Extrait

Nous pouvons : quelques ruminations théoriques sur un parti de troisième génération
Les problèmes des partis
Nous sommes d’une génération qui aura non
seulement la chance, mais le devoir de transformer radicalement la société. Nous
vivons présentement une période d’« accélération historique », où le
trou béant laissé par la crise financière, l’austérité, la corruption, la
spoliation du territoire par les élites économiques, politiques et pétrolières,
laisse entrevoir une lumière qui perce la grande noirceur, l’étincelle d’un
nouveau monde qui demande à naître. Celui-ci se manifeste par l’irruption de
grands mouvements de contestation, d’initiatives citoyennes, d’expérimentations
collectives prenant place dans les interstices du système. Des fils tissent une
vaste toile de nouvelles pratiques sociales, le terreau d’une société libre,
écologique, démocratique et coopérative. Toute la question réside dans la traduction politique des aspirations
citoyennes, c’est-à-dire la nécessaire transformation des institutions afin que
celles-ci ne servent plus à freiner, mais à laisser libre cours à la créativité
populaire.
Ce problème délicat est nul autre que celui
de l’articulation complexe entre la sphère politique et les mouvements sociaux,
l’État et la société civile, le parti et l’auto-organisation populaire. C’est
bien sur cette question cruciale et difficile, celle du pouvoir et de la forme
de l’organisation politique susceptible de réaliser une transformation sociale
à grande échelle, que le mouvement altermondialiste reste aujourd’hui bloqué.
Il faut maintenant repenser, dans notre contexte spécifique et national, la stratégie
qui devra guider une action politique réellement populaire. Celle-ci ne réside
pas tant dans le contenu du projet de société, mais dans la façon de le
promouvoir, dans la forme vivante et incarnée qui pourra porter ces nouvelles
idées. Cette réflexion interroge le rôle central de la « mise en discours »,
de la création du véhicule, du « logiciel » qui pourra éveiller la
conscience commune, forger une volonté collective qui ne se limitera plus à
« une rue opposée aux urnes », mais deviendra le pouvoir
constituant de la société à venir.
Pour le meilleur et pour le pire, la
corruption généralisée et la crise du parlementarisme amène une perte de
légitimité de la démocratie représentative, et alimente une méfiance
grandissante envers les partis qui sont dès lors obligés de se réinventer. Or,
la majorité de ceux-ci ne le peuvent pas, précisément par ce que sont de vieux
partis, c’est-à-dire des organisations politiques ayant une longue histoire,
une structure très hiérarchique, une « inertie institutionnelle » qui
freine le changement organisationnel et l’émergence de nouvelles idées. Nous
nommerons « partis de première génération » les organisations qui
représentent non seulement de vieilles conceptions du monde, mais des formes
institutionnelles archaïques calquées sur le modèle parlementaire, et qui
visent d’abord à gouverner sans changer la société. La grande majorité des
partis politiques provinciaux et fédéraux entrent dans cette catégorie :
PLQ, PQ, CAQ, Bloc québécois, Parti conservateur, PLC, NPD. Il y a également
les « partis de seconde génération », qui se caractérisent par de
nouvelles visions du monde, une volonté de changement sincère, une aisance avec
les nouvelles formes de communication et de démocratie participative. Ce sont
en quelque sorte les partis « progressistes » qui sont nés après
les années 2000, et sont composés en bonne partie de jeunes : Québec
solidaire et Option nationale.

Données à examiner
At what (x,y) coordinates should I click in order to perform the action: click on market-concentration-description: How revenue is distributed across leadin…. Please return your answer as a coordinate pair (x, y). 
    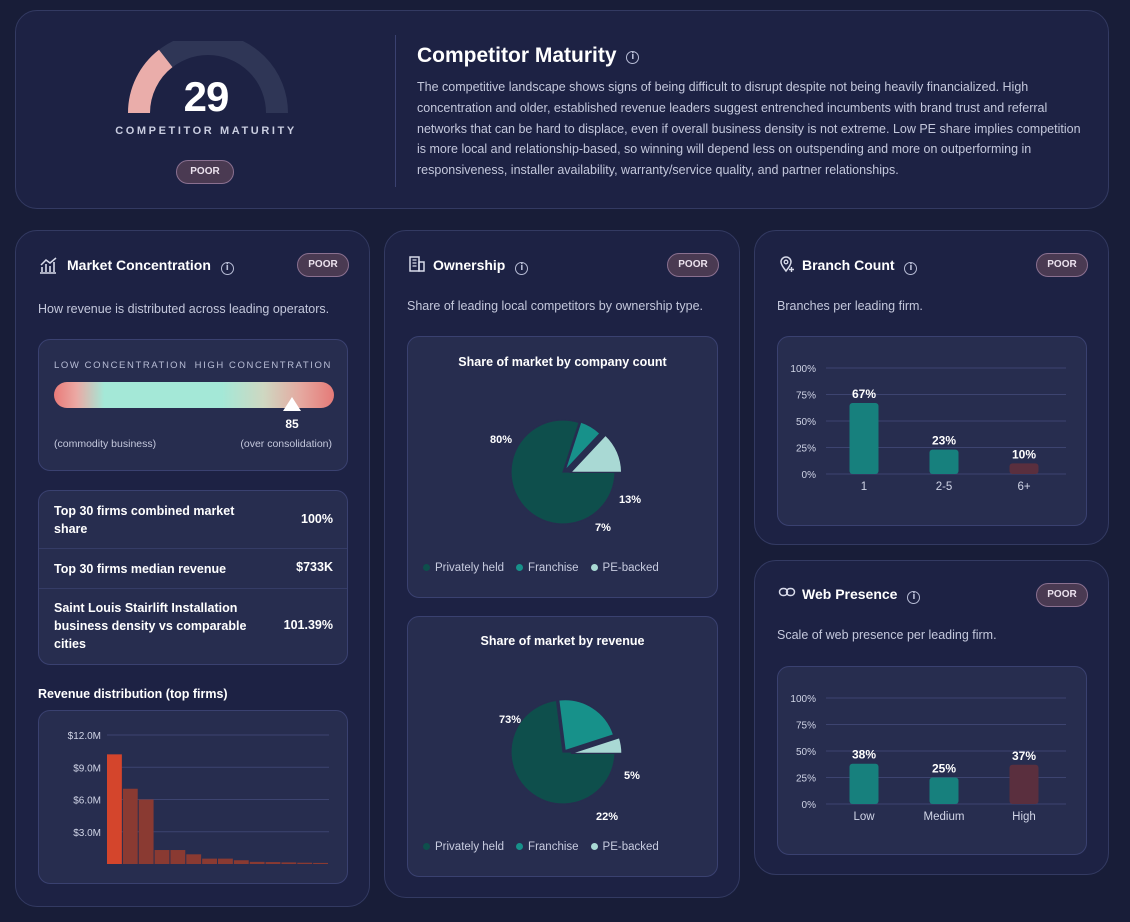
    Looking at the image, I should click on (184, 309).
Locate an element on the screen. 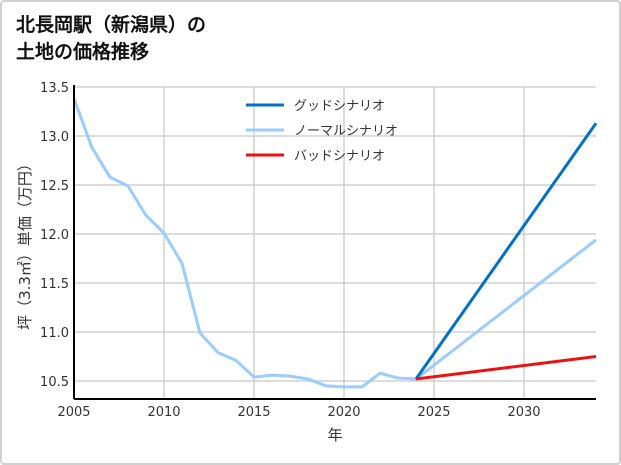 The height and width of the screenshot is (465, 621). title-line-2: 土地の価格推移 is located at coordinates (83, 52).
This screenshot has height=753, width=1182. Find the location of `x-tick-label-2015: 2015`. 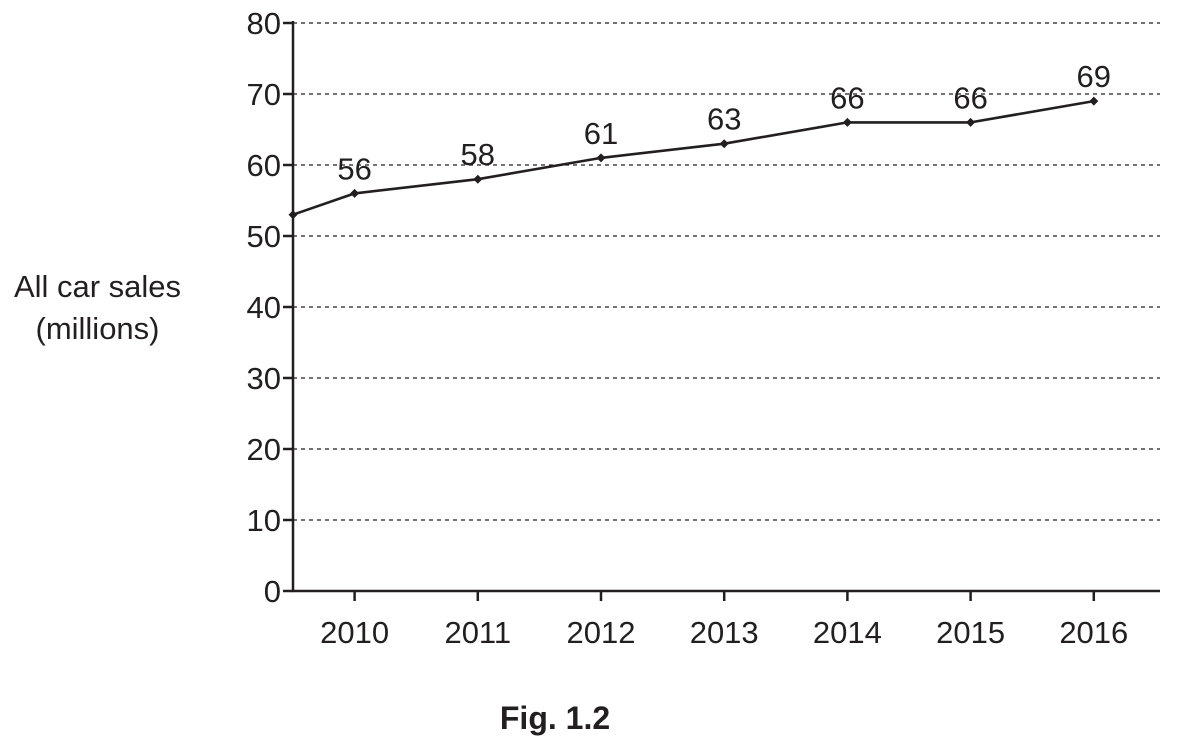

x-tick-label-2015: 2015 is located at coordinates (970, 632).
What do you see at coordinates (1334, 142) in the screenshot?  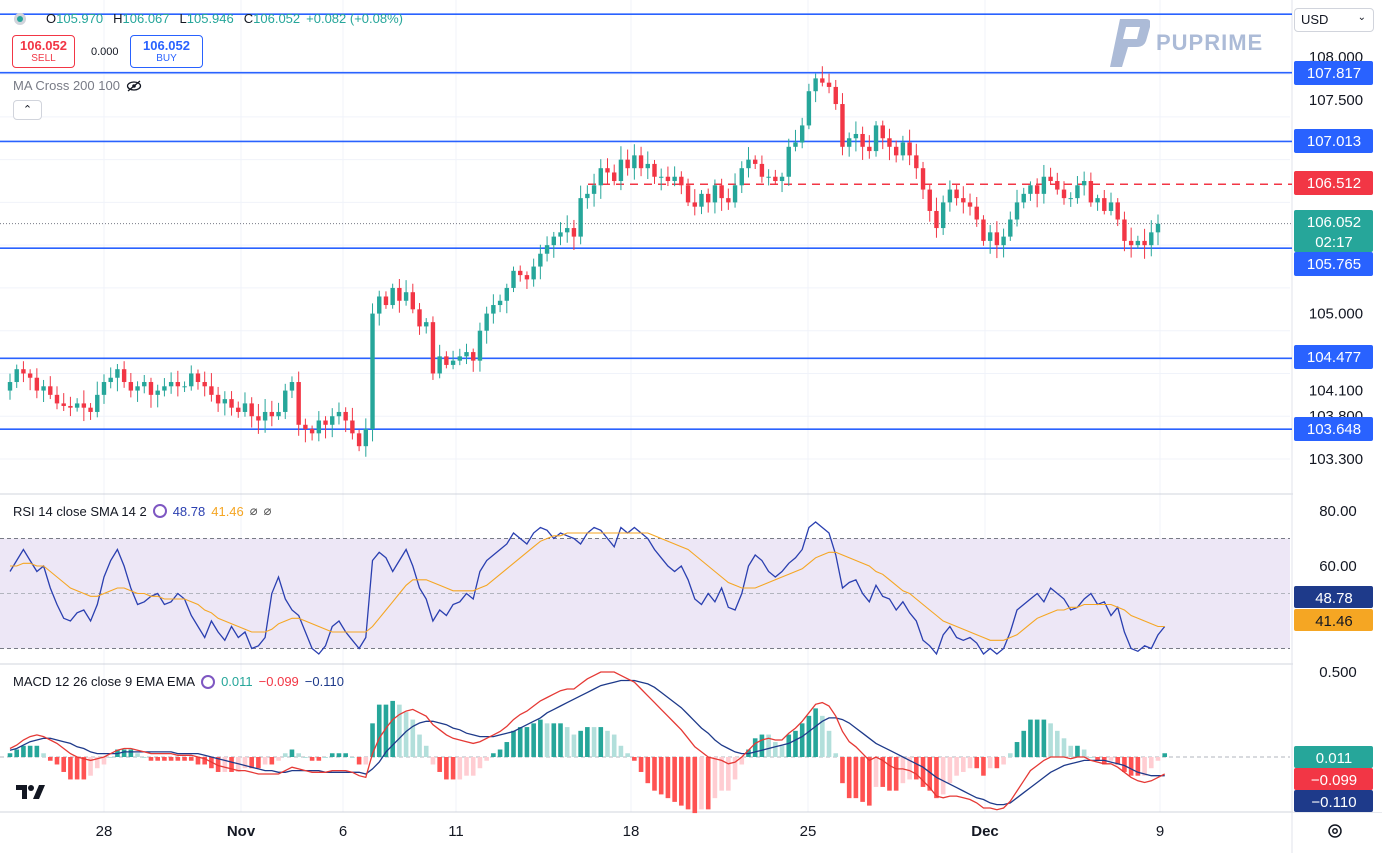 I see `level-price-label: 107.013` at bounding box center [1334, 142].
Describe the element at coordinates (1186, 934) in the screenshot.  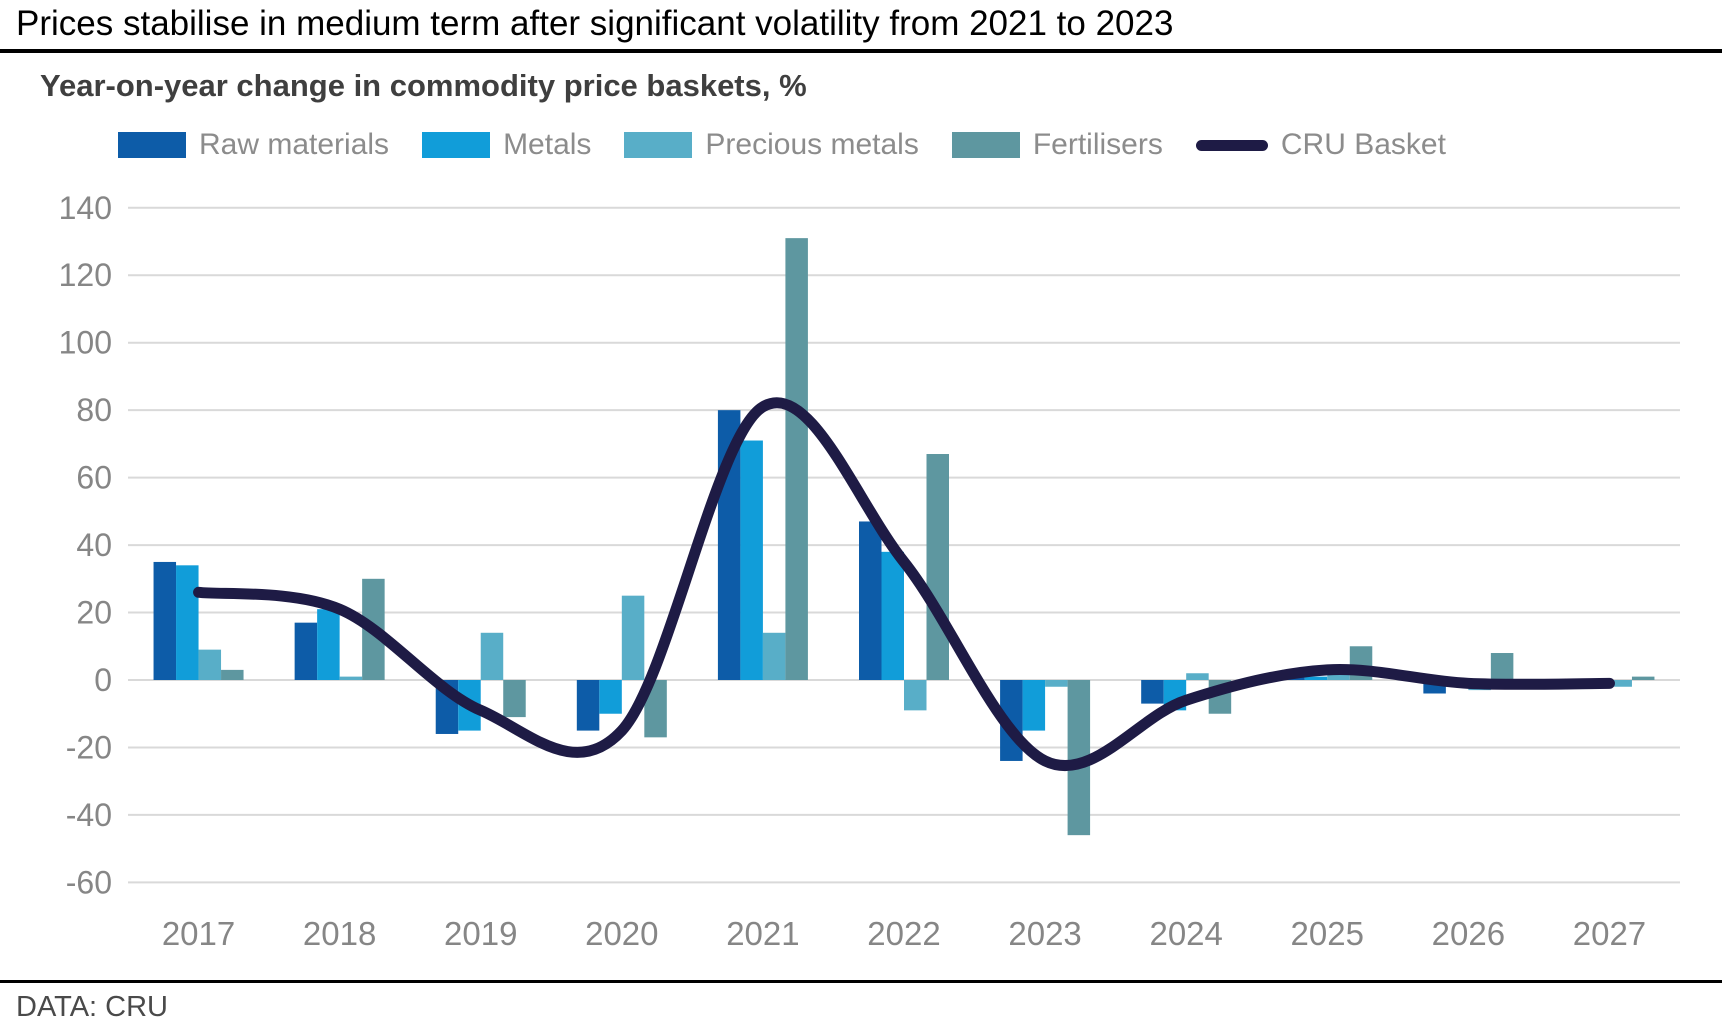
I see `x-tick-label-2024: 2024` at that location.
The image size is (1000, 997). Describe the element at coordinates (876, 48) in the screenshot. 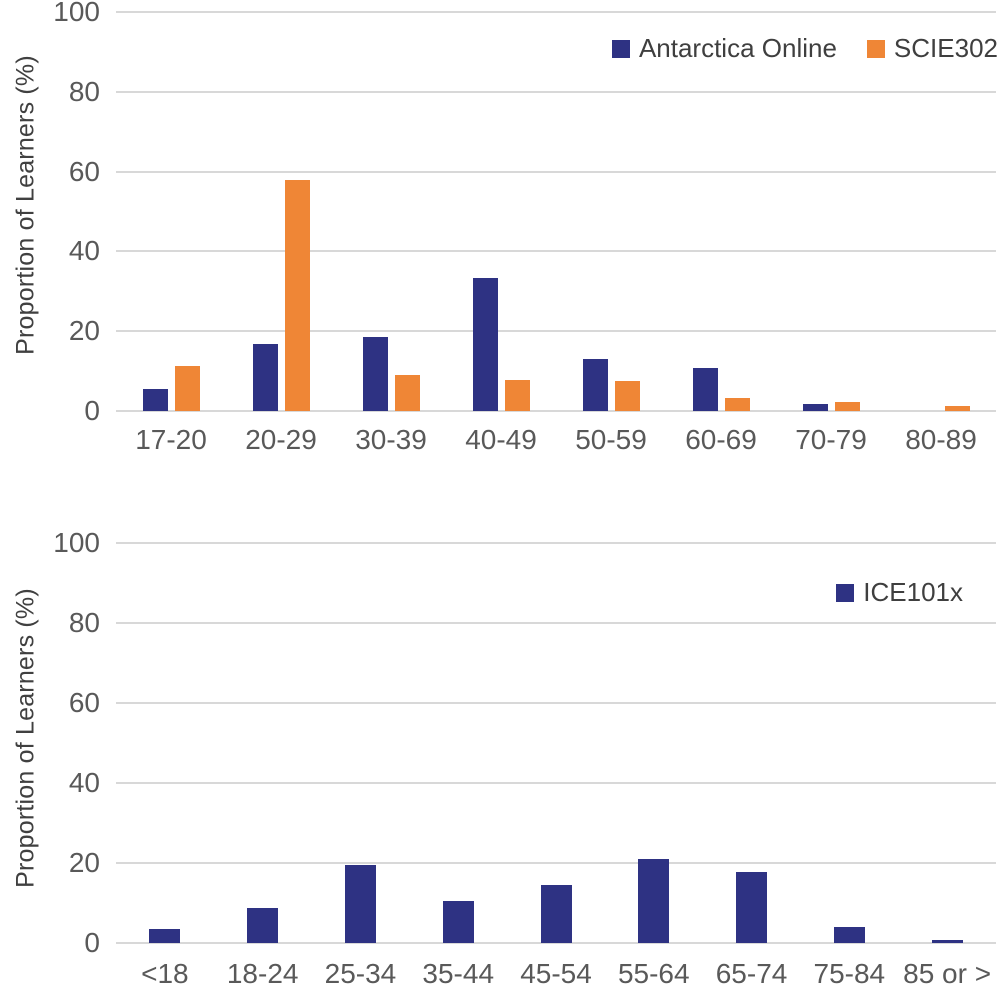

I see `legend-swatch-scie302` at that location.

Travail à faire
Transcrivez sans rien modifier le passage de l'extrait qui va de « Il faut maintenant » à « société à venir. ».

Corrigé
Il faut maintenant repenser, dans notre contexte spécifique et national, la stratégie
qui devra guider une action politique réellement populaire. Celle-ci ne réside
pas tant dans le contenu du projet de société, mais dans la façon de le
promouvoir, dans la forme vivante et incarnée qui pourra porter ces nouvelles
idées. Cette réflexion interroge le rôle central de la « mise en discours »,
de la création du véhicule, du « logiciel » qui pourra éveiller la
conscience commune, forger une volonté collective qui ne se limitera plus à
« une rue opposée aux urnes », mais deviendra le pouvoir
constituant de la société à venir.